NumaHOP a vocation à être utilisé par un nombre croissant d’institutions. Cet outil a de fait été développé pour répondre aux besoins de trois établissements aux profils différents, que ce soit en types de documents (manuscrits, périodiques…), qu’en modes d’organisation ou en outils de diffusion.

Actuellement, les trois institutions pilotes utilisent une instance commune de NumaHOP, hébergée en cloud par un prestataire externe. Cette instance n’a cependant pas vocation à être ouverte à d’autres partenaires. La question s’est donc posée des modalités d’implémentation du logiciel. Certaines institutions ont testé une installation en interne, avec les ressources de leur propre DSI. De son côté, la société Progilone cherche à développer une offre d’hébergement en mode SaaS (Software as a Service), avec abonnement annuel. Au-delà du monde des bibliothèques, des services d’archives ou des musées ont exprimé leur intérêt.

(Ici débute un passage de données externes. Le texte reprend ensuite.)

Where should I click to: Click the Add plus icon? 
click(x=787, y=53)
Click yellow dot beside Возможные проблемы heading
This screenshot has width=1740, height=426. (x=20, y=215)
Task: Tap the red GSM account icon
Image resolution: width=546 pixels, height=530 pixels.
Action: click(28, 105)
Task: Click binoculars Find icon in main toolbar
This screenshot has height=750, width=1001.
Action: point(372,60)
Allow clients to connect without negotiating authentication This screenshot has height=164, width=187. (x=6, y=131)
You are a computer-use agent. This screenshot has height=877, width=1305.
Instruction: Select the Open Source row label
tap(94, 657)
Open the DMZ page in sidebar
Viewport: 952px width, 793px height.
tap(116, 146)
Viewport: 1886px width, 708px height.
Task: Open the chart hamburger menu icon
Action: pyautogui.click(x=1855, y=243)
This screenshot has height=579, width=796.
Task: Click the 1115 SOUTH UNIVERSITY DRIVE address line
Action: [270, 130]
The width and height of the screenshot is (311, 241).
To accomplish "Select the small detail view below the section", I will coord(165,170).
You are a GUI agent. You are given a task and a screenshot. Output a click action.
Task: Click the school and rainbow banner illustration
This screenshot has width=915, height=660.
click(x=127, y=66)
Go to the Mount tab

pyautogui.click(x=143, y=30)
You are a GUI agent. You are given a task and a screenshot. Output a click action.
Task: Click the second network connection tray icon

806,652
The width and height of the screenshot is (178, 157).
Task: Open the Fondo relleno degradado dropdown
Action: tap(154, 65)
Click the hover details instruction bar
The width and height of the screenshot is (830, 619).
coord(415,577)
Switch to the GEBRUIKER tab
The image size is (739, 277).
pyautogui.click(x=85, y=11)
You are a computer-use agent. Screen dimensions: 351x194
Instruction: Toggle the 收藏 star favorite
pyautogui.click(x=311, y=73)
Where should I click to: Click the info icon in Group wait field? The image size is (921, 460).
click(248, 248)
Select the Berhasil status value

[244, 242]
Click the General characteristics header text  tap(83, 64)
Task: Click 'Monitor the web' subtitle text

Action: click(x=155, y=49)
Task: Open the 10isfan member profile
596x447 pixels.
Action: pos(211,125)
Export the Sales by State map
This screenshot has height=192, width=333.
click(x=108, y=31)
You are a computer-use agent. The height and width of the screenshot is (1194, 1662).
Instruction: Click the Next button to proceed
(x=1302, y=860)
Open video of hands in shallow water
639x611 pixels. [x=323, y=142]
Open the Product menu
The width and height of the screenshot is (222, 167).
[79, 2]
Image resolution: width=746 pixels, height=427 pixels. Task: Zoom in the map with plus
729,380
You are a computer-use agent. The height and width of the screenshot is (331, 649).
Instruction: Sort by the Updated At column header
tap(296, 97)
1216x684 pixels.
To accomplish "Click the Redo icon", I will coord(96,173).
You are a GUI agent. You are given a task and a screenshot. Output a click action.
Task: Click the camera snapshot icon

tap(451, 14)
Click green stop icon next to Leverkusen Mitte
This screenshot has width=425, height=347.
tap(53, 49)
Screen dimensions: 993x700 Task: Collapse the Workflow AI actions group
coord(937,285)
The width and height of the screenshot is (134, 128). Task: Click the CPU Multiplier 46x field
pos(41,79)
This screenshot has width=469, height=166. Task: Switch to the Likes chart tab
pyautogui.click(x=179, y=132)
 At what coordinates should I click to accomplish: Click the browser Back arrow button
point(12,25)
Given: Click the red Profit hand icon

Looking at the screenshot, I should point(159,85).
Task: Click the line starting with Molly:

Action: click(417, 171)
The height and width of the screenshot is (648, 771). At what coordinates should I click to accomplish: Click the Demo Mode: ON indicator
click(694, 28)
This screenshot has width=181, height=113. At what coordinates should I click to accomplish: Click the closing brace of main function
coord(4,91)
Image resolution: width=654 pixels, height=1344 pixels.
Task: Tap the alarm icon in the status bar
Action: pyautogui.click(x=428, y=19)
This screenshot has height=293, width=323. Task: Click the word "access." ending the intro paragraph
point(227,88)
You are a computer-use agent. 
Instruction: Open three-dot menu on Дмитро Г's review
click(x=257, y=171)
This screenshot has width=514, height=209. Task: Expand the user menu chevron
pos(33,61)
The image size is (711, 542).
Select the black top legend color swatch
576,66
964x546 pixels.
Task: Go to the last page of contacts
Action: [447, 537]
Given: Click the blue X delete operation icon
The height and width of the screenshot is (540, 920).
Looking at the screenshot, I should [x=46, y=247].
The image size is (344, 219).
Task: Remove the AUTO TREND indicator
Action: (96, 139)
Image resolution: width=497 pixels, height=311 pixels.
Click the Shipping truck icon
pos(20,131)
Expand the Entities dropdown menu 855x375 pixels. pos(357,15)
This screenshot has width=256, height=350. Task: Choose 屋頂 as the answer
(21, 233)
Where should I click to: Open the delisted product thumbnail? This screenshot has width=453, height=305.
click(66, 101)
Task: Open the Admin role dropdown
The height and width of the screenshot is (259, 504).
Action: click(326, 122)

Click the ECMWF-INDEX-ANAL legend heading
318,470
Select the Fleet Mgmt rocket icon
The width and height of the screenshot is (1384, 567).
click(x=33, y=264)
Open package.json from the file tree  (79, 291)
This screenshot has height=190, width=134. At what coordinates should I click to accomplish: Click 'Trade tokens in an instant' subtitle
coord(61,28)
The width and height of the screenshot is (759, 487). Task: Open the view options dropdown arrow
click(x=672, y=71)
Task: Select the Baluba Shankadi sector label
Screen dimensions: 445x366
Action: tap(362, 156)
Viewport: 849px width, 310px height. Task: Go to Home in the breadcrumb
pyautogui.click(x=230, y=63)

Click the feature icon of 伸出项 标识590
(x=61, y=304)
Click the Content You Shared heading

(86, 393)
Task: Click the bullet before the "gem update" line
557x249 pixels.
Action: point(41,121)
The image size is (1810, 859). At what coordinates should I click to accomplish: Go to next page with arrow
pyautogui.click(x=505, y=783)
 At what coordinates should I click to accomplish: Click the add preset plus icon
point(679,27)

Cependant, aucun de ces modèles n’est encore mûr. Les échanges entre les pilotes initiaux et ceux qui s’apprêtent à implémenter NumaHOP doivent être poursuivis ; une liste de diffusion a notamment été créée à cette fin. Il s’agira aussi d’élaborer la gouvernance du logiciel : qui doit être en charge de la maintenance du code (c’est-à-dire de décider quels développements peuvent être intégrés ou non) ? Qui doit prioriser les évolutions ? Où trouver les ressources ? Au-delà des questions techniques, c’est ainsi de redoutables enjeux d’organisation qui se posent désormais à la communauté des établissements intéressés.